Les commerçants viennent d’horizons divers. Premier profil, le « spécialiste ». Fin connaisseur de son produit, il gravit les échelons dans son corps de métier. D’abord simple apprenti dans la boutique, il y acquiert de l’expérience dans l’animation d’un point de vente et la gestion des relations avec les clients. Il devient son propre patron une fois les fonds nécessaires réunis pour monter sa propre affaire. Dans le cadre de la franchise, les enseignes montrent parfois une certaines réticences à intégrer un candidat de ce type. Un ancien indépendant éprouve parfois des difficultés à entrer dans le moule d’un concept et supporte mal les contraintes d’une vie en réseau.

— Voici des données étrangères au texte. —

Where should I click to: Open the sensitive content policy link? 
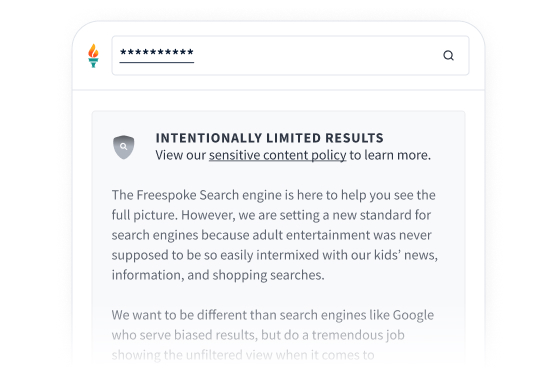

De la grande entreprise à la PME

Deuxième profil, le cadre en reconversion. Cet ancien manager aspire à changer de vie et créer son propre outil de travail. Avide d’autonomie, il aime prendre ses propres décisions. Il cumule plusieurs atouts : une solide expérience en gestion et encadrement, un apport financier conséquent et des biens mobiliers grâce auxquels il peut dégager rapidement des liquidités. Le repreneur est parfois un ancien cadre dirigeant qui se fixe comme objectif de redresser un commerce en perte de vitesse. Le manager, en particulier quand il est issu de la grande distribution, est particulièrement apprécié par les enseignes bien que certaines aient essuyé des échecs avec des franchisés au profil trop gestionnaire. L’ancien cadre sait vendre, gérer, commander mais n’a généralement pas d’expérience palpable de la vente de proximité. Une immersion dans le quotidien d’un commerce est une étape nécessaire avant l’ouverture ou la reprise du point de vente.


Affinités

Etre commerçant est un état d’esprit. Il est indispensable d’apprécier le contact avec les clients et d’avoir le sens du conseil. S’il n’est pas indispensable que le commerçant soit un spécialiste, il doit néanmoins avoir une réelle affinité avec son produit. On ne demande par exemple pas à un caviste d’être œnologue mais il faut être intéressé par l’univers du vin. L’ouverture d’un magasin réclame un grand investissement en terme de temps. Il faut être disposé à se lever tôt, travailler à l’heure où les autres passent à table et éventuellement renoncer au repos dominical. Nombre de commerçants se lancent en couple. Il faut garder à l’esprit que ce choix de vie peut susciter des tensions dans la vie privée ou à l’inverse créer une solidarité entre les partenaires.


Investissement

La somme à mettre sur la table varie considérablement selon la spécialité du magasin mais aussi selon les enseignes. Du côté des détaillants en chocolat, De Neuville annonce un investissement minimum de 150 K€ tandis que Chocolat Réauté l’évalue entre 350 et 390 K€. Chez les boulangers, le franchisé devra débourser de 350 K€ à 450 K€ selon les réseaux. L’ouverture d’une cave nécessite un investissement beaucoup plus limité, compris entre 53 à 120 K€. Attention ces montants sont hors pas de porte. L’entrepreneur devra aussi louer ou acheter un local dont les prix sont extrêmement variables selon les emplacements.


Développement

Un entrepreneur qui lance un commerce alimentaire embauche généralement peu d’employé en début d’activité. Il peut même être seul. Au fur et à mesure du décollage de la société, il sera amené à recruter et donc à développer de nouvelles compétences managériales. Si les ex-salariés de grandes entreprises ont déjà l’expérience de l’animation d’une large équipe, un ancien indépendant devra se frotter à la gestion des ressources humaines. Le développement de l’activité amènera probablement l’entrepreneur à ouvrir d’autres points de vente. Une évolution espérée par les enseignes qui explique pourquoi elles préfèrent souvent recruter en amont des cadres reconvertis.